--- Supplied data Enclosed Below ---

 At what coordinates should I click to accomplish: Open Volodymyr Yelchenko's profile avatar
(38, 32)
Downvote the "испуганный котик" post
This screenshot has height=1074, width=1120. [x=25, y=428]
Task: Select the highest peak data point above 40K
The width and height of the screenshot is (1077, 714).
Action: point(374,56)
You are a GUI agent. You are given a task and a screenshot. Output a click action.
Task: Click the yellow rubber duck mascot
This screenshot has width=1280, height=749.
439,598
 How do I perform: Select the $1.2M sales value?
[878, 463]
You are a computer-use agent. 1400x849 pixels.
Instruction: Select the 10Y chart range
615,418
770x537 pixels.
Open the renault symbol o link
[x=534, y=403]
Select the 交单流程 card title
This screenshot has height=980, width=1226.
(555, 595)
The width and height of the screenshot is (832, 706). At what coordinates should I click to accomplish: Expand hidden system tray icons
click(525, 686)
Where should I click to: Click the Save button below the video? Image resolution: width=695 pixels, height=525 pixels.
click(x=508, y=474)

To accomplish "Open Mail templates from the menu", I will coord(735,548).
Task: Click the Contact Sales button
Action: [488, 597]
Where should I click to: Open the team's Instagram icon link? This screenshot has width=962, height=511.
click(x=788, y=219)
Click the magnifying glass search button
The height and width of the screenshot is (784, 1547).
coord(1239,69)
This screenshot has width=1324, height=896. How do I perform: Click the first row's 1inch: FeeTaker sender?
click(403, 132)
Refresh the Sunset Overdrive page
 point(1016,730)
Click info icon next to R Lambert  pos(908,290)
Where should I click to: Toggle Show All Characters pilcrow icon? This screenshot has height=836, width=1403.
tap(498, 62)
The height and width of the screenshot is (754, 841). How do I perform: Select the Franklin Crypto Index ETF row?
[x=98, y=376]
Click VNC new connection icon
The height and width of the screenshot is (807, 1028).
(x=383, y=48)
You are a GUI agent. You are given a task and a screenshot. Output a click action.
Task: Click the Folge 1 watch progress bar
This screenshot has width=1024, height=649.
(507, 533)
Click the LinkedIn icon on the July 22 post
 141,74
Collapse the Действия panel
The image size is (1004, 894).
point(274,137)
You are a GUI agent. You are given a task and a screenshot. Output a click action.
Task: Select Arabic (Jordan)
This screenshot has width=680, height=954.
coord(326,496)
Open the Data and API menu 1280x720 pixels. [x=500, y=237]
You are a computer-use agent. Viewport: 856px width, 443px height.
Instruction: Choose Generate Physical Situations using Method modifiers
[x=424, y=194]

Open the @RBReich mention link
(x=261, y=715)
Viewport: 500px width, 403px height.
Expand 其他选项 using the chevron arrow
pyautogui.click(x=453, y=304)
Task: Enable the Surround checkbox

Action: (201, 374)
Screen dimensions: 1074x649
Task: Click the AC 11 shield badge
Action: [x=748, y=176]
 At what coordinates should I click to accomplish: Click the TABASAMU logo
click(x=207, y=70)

--- End of Enclosed Supplied data ---

Work request
Transcribe only, please, the lines from the first line of the records through the line with "Task: Select the". Both of those lines are included.

Solution below
 At what coordinates should I click to accomplish: Open Volodymyr Yelchenko's profile avatar
(38, 32)
Downvote the "испуганный котик" post
This screenshot has height=1074, width=1120. [x=25, y=428]
Task: Select the highest peak data point above 40K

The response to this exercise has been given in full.